Mundo está ficando para trás nas metas para 2020 de proteção da natureza, diz ONU

Apenas cinco de 53 metas estão dentro do itinerário

ALISTER DOYLE, REUTERS

06 Outubro 2014 | 09h41

Governos estão fracassando no cumprimento de metas para proteger animais e plantas sob um plano estabelecido para a biodiversidade até 2020, o qual também busca aumentar o abastecimento alimentar e desacelerar a mudança climática, mostrou um relatório da Organização das Nações Unidas nesta segunda-feira.

Muitas espécies raras enfrentam um crescente risco de extinção, florestas estão sendo desmatadas por fazendeiros a uma taxa alarmante, e a poluição e a pesca excessiva continuam, apesar de um esforço da ONU, definido em acordo em 2010, para reverter as tendências prejudiciais para a natureza.
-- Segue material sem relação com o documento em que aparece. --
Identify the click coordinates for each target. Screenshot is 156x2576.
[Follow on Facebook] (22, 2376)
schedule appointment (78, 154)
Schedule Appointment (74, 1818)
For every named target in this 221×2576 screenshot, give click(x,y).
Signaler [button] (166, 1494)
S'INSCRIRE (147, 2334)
“Tem havido um aumento no esforço (pelos governos)… mas isso não será suficiente para se alcançar as metas”, disse Bráulio de Souza dias, secretário-executivo da Convenção de Diversidade Biológica (CDB), à Reuters, citando o relatório de progresso sobre o tema.
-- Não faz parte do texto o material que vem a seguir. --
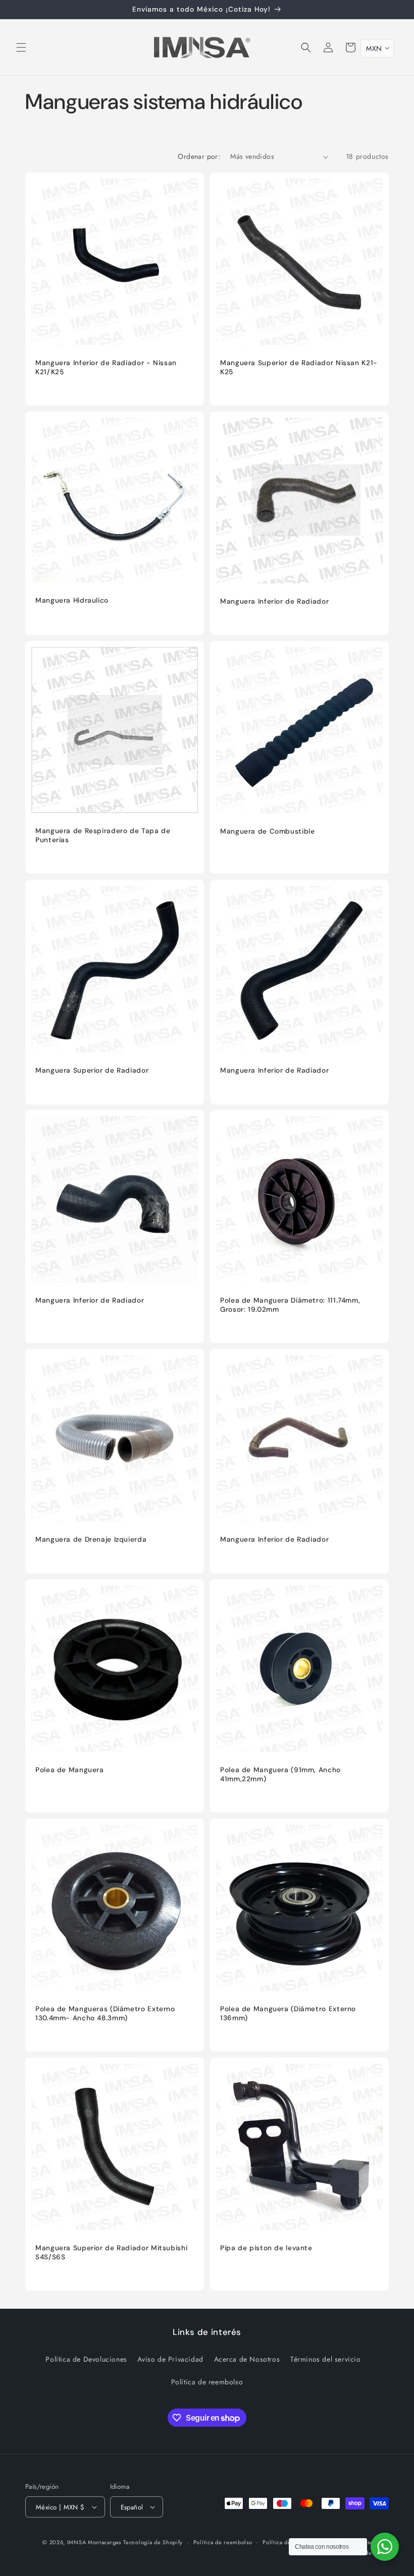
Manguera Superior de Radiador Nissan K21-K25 (299, 367)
No geral, o relatório da Previsão para a Biodiversidade Global, divulgado no começo de um encontro sobre o tema na Coreia do Sul, nesta segunda-feira, mostrou que apenas cinco das 53 metas estabelecidas para se preservar a natureza estavam dentro da meta ou à frente do itinerário. As outras 48 estavam para trás.

Os governos estão no caminho certo, por exemplo, em relação a uma meta que estabelece 17 por cento da área terrestre mundial até 2020 como áreas protegidas para a vida marítima, tais como parques ou reservas.

Mas estavam para trás em metas como cortar pela metade a taxa de perda de habitats naturais, ou de prevenir extinções de espécies conhecidas ameaçadas.

“Apesar de histórias individuais de sucesso, o risco médio de extinção para pássaros, mamíferos e anfíbios ainda cresce”, disse o relatório, acrescentando que a biodiversidade significa mais do que campanhas para salvar orangotangos, ursos polares ou sapos raros.

Pedindo que os governos redobrem os esforços, o secretário-geral da ONU, Ban Ki-moon, disse que o sucesso na preservação da vida no planeta ajudaria nas metas de “eliminar a pobreza, melhorar a saúde humana e fornecer energia, alimentos e água potável para todos”.

Outros relatórios da ONU estimaram, por exemplo, que a polinização por insetos - amplamente feita por abelhas - vale cerca de 190 bilhões de dólares por ano ao assegurar a produção da alimentos.

O relatório de segunda-feira estimou que o mundo precisaria gastar entre 150 bilhões e 440 bilhões de dólares por ano para alcançar as metas de 2020.